3. Retail is not a channel. It’s an ecosystem
And the shopper is the center of this ecosystem. Retail and category management is evolving, and shopper expectation is changing, but one thing remains constant: the importance of the customer throughout every step of the path towards purchase.
Two panelists put it this way in a recent webinar organized by The Hershey Company:
“There isn’t anyone out there who doesn’t wish to put the customer at the center of all decision making. Getting that right helps everybody”
“Many shoppers are cross-shopping all environments. The way we’re planning the process needs to reflect each of these individual fulfillment models and bring them together to think about the total ecosystem for the retailer.”
4. Mind the last mile delivery changes
The pandemic has shifted purchases online, but it also promoted the development of within-the-hour delivery services, from restaurants bridged into grocery shopping and beyond.

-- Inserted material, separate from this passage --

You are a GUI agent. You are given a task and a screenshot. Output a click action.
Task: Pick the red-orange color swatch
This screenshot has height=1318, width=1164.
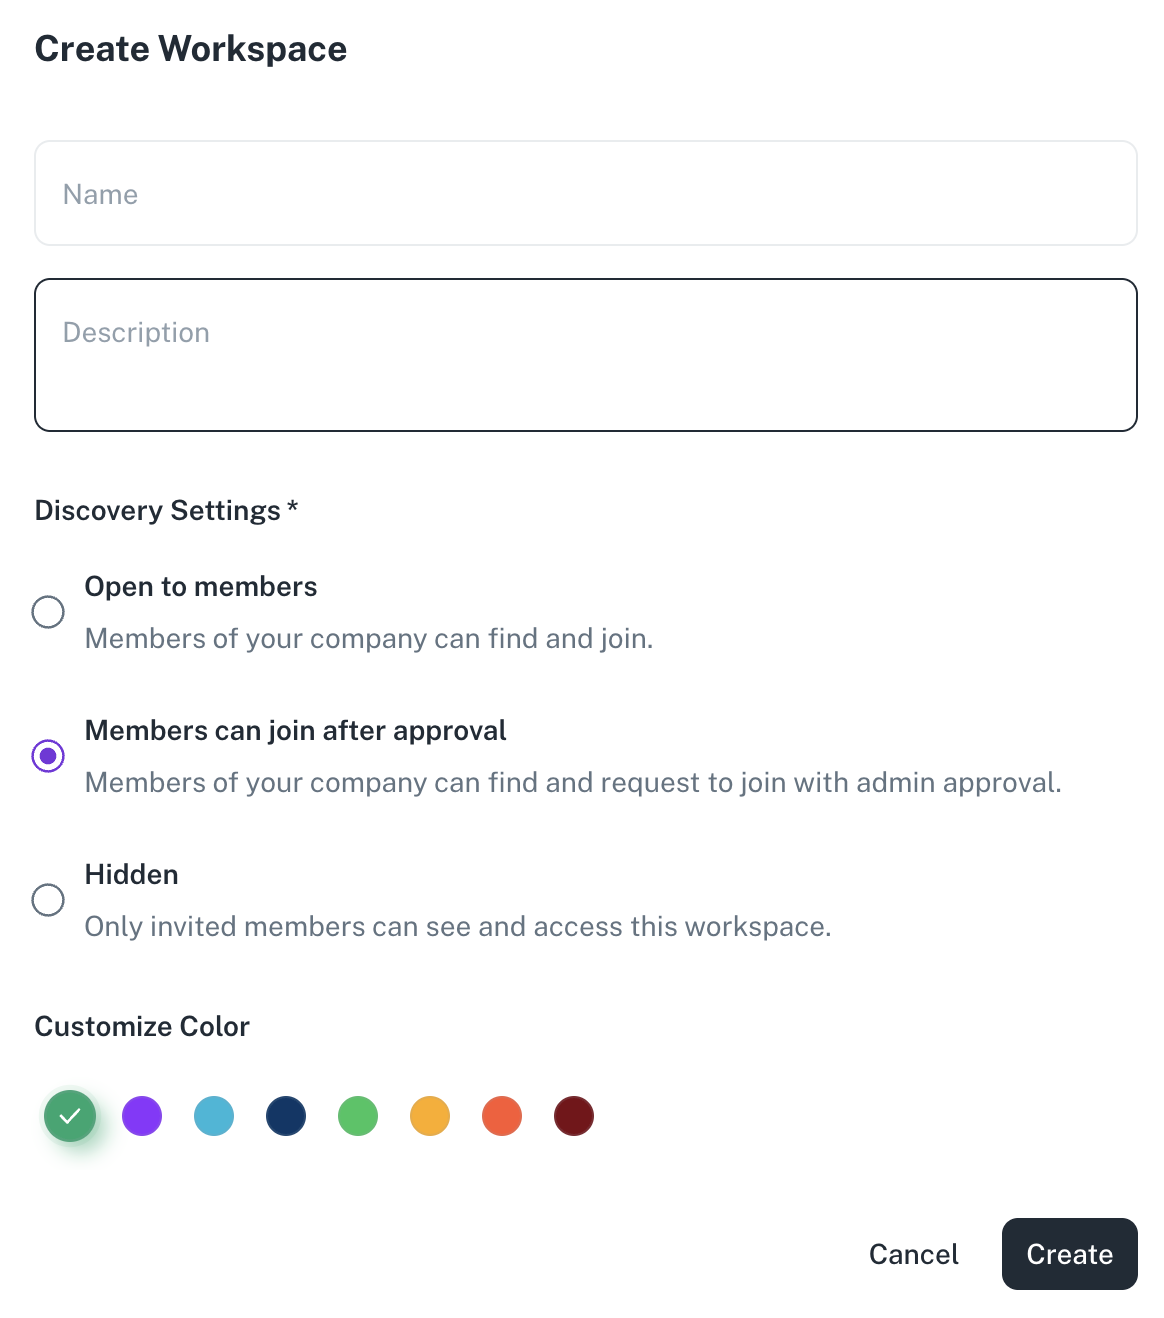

There used to be a divide between a physical storefront and its online presence. Now there isn’t. Almost two-thirds (63%) of food shoppers cross-shop between brick and mortar stores, online, and mobile apps. One in three in-store purchases starts online, and one in four (24%) online purchases start in a store. Therefore, retailers must ensure consistency between their online and physical stores and those of the delivery partners.
In conclusion: Future challenges for Category Management
In the future, the development of retail shopping towards an integrated ecosystem – with the shopper at the center – opens several opportunities and possibilities. But at the same time, other independent trends will play a critical role in the development of category management.
- Blurred Category Boundaries: traditional category definitions are becoming obsolete, and now many brands tap into multiple emerging trends by having a cross-category approach. If you take the Food and beverage industry as an example, we could redefine the role of category based on consumption occasions. Hard and soft drinks effectively source volumes from each other, and more and more spirits and beer brands are launching non-alcoholic lines. At the same time, more and more soft drinks are extending into hard seltzers, hard sodas, and low alcoholic beverages. This makes the category role in the traditional sense less helpful and probably ready to evolve.
- Automation and Live Signals: Both American and European retailers are testing the development of cashier-less stores. Video analyzing tech and app-based checkouts make the shopping experience seamless and convenient. The same tale could be used for creative live signals ready to be converted into action during the shopping experience. It happens online. Why not offline? That would be a game-changer for many promotional activities.
- Data APIs: along the same lines, we know that consumers in-store might purchase in their app, or maybe consumers search on apps before buying in-store. In the foreseeable future, we will probably see the emergence of a data layer in this ecosystem based on multiple apps reselling detailed responses to on- and off-line stimuli to both grocers and manufacturers.
The best part about getting retail planogram software is you can regularly update your model. Even if everything’s working for you, shaking it up is a good idea. We’ve found that especially useful during supply shortages because every week, someone comes in looking for a new high-priority item.